Long Story short, I never did pull the trigger on a purchase in either location, because there are a ton of other choices out there in this type of rod - most built by companies that most of us have never really heard of. The issue is that other than the more mainstream offerings from the big rod entities like Shimano and Daiwa, we never really get a chance to see and touch this type of rod.
Of course we can meet up with Kil or Yong at some of the local Spring shows, but even then the selection is limited to the rods that they rep. For example, I am also quite interested in the Jigging Master "Wiki Rods Ocean Fire" slow jigging series, but where to see them? They are rated again in "grams" so its tough to gauge one of them against the rods I've already seen. Who can say what a manufacturer feels is the "correct" lure weight rating, one vs the other? Have to physically see them to know.
Here's an example of the JM Ocean Fire XXXUL in action on some Southern inshore species:
That's the lightest of the series and still its rated at 2-3.5oz lure weights - because the slow jigging technique utilizes the rod's softer action to impart the proper action to that type of lures. In that vid you can see that though they are not actually designed for light inshore fishing, they have zero problem bringing fairly large fish to the boat. Nice rods, but where to see? I have no idea.
So lots to think about, lots to continue researching. Plenty of info is available on-line, but actual hand-on evaluation of the more esoteric versions of this rod type? Not so easy to come by. But d@mn, those little Magic Eyes are nice rods, I'll say that with some certainty!

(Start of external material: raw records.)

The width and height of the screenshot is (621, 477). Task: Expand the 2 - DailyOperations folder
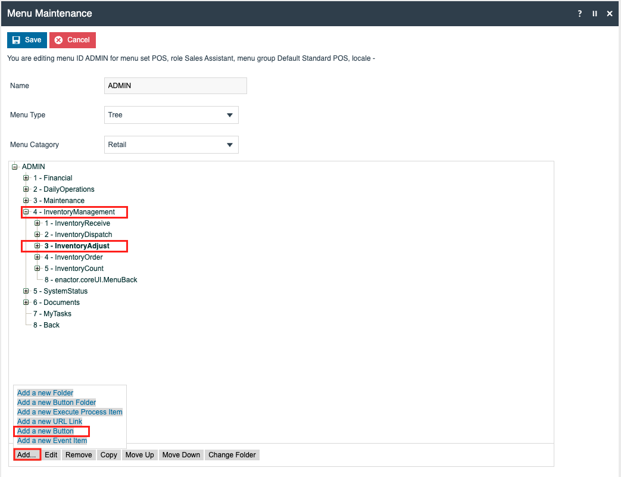[x=26, y=189]
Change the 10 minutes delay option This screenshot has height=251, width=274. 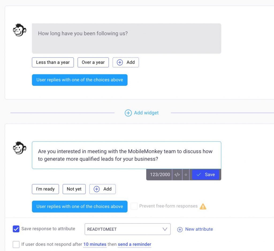click(x=95, y=244)
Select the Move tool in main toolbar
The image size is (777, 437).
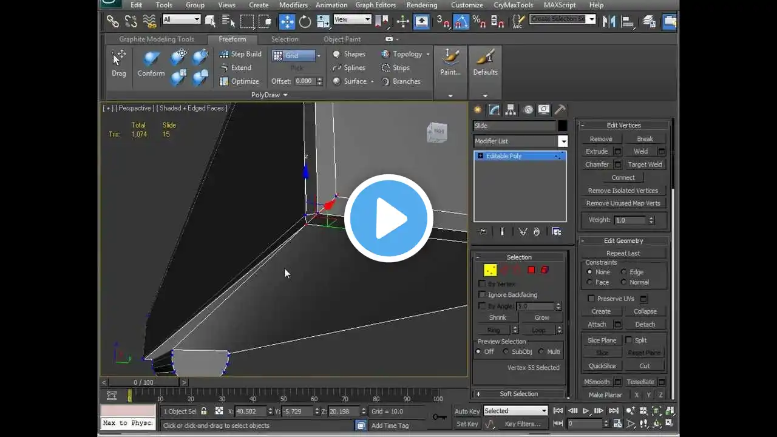tap(287, 22)
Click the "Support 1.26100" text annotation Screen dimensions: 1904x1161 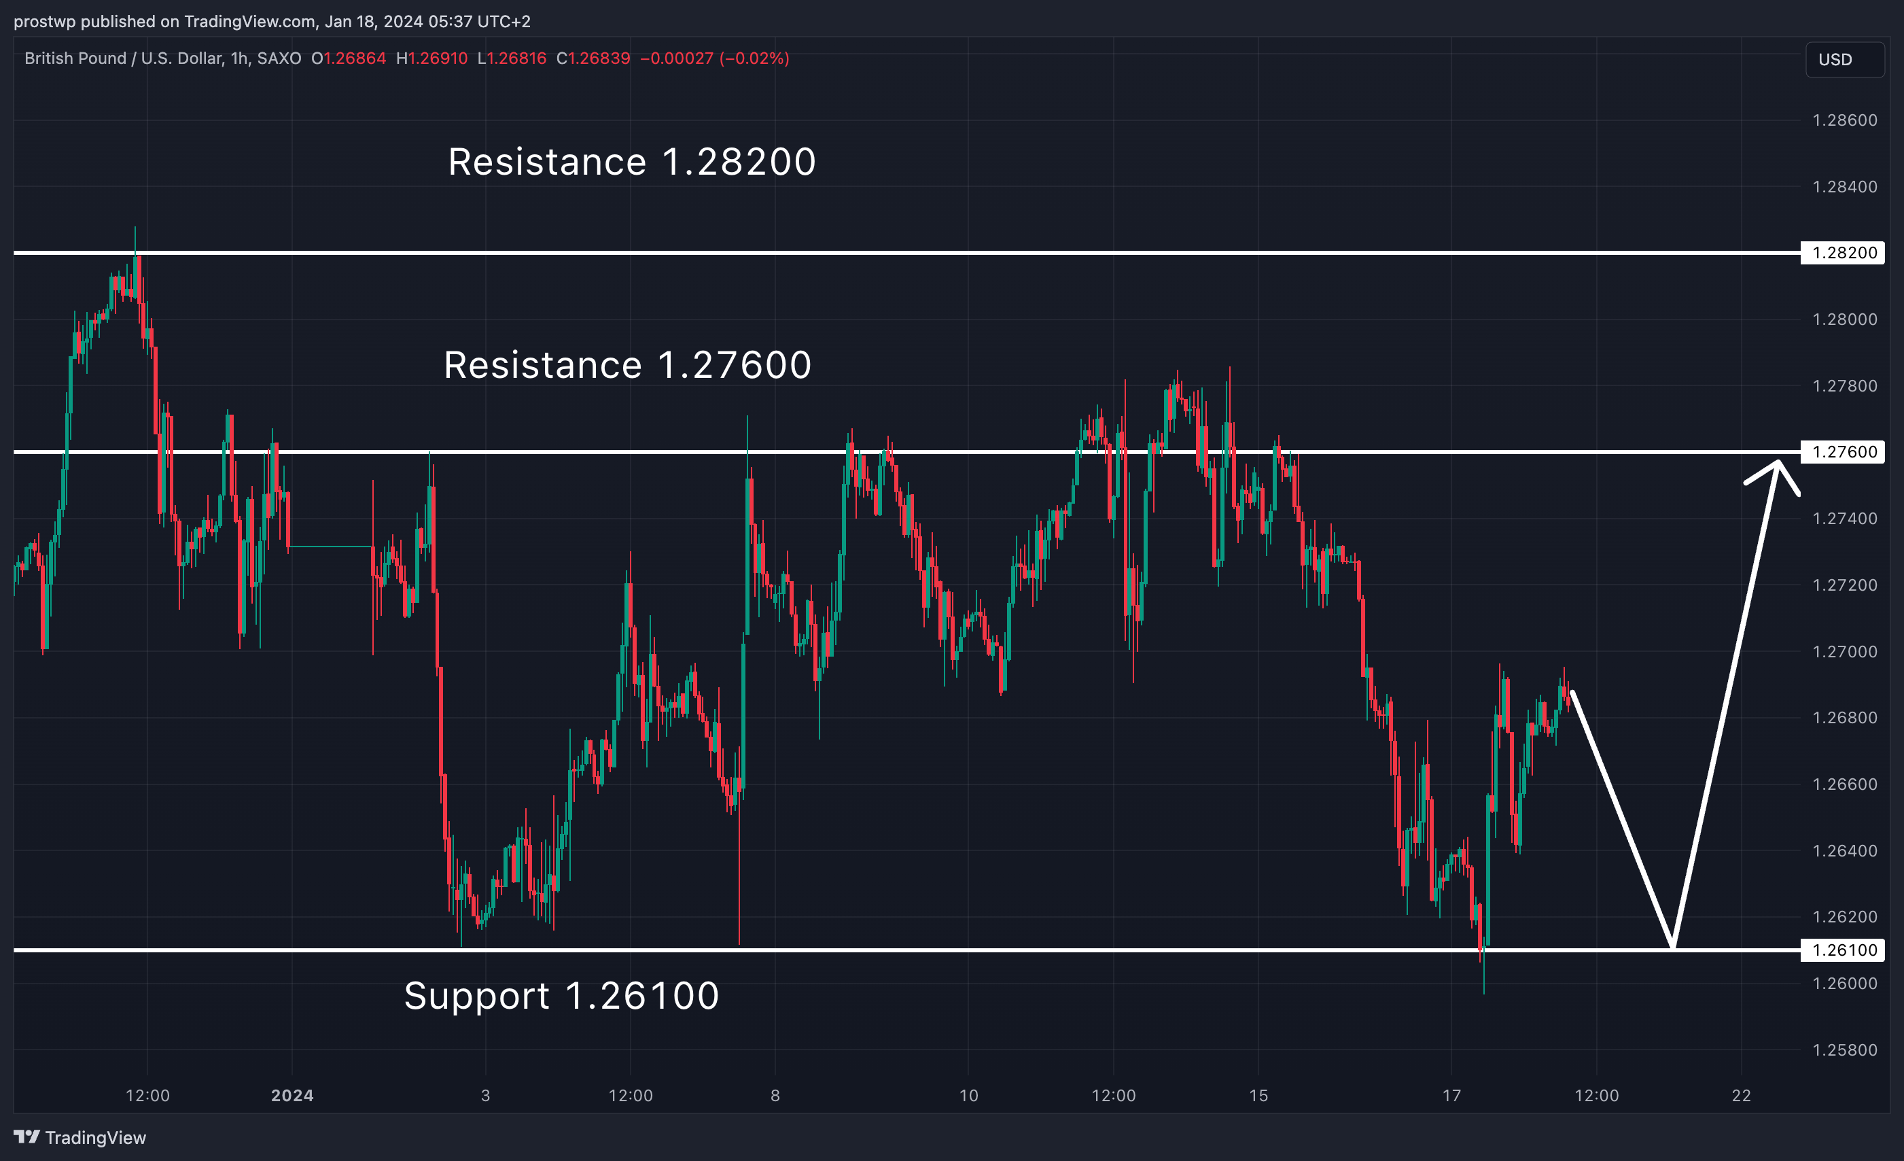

Now a word on "asian" PE reel and rod ratings, PE2, PE4, PE-whatever. A little confusing in the context of how we normally view fishing gear ratings. I found this on the interwebs and think its the best explanation of the PE-thingie (courtesy of oceanbluefishing.com):
Below is a guide that lists the diameter (in millimetres) of each PE rating.
The PE standard of measurement is based on a numbering system known as gouw, the system that the Japanese originally used to measure the diameter of silk thread. This measurement system has since been applied to monofilament and braided fishing lines. The PE stands for Polyethylene, the fibre used to make Dyneema and Spectra braided lines.
The PE rating is a constant measurement, so while two lines advertised as being rated to 50lb may actually test at different breaking strains, two lines with the same PE rating will always be the same diameter. As a very general rule, you can multiply the PE# by 10 to get an approximate breaking strain of a braided line, i.e. PE4 x 10 = 40lb, as it will rarely test below (10xPE#). However, the breaking strain can vary a great deal between different lines of the same diameter. This is especially true in many of the high end braids that use more strands and a tighter weave, resulting in a rounder, smoother finish and higher breaking strain for the same diameter as lines of lesser quality. For instance, YGK Galis Ultra Jig Man X8 in PE5 is rated to 86lb, but Sunline Super PE PE5 is rated to 50lb. Higher end lines are often specialised for either casting or vertical jigging, and usually carry a higher price tag to match their superior finish and higher breaking strain/diameter ratio.
Have a great Sunday and LET'S GO METS!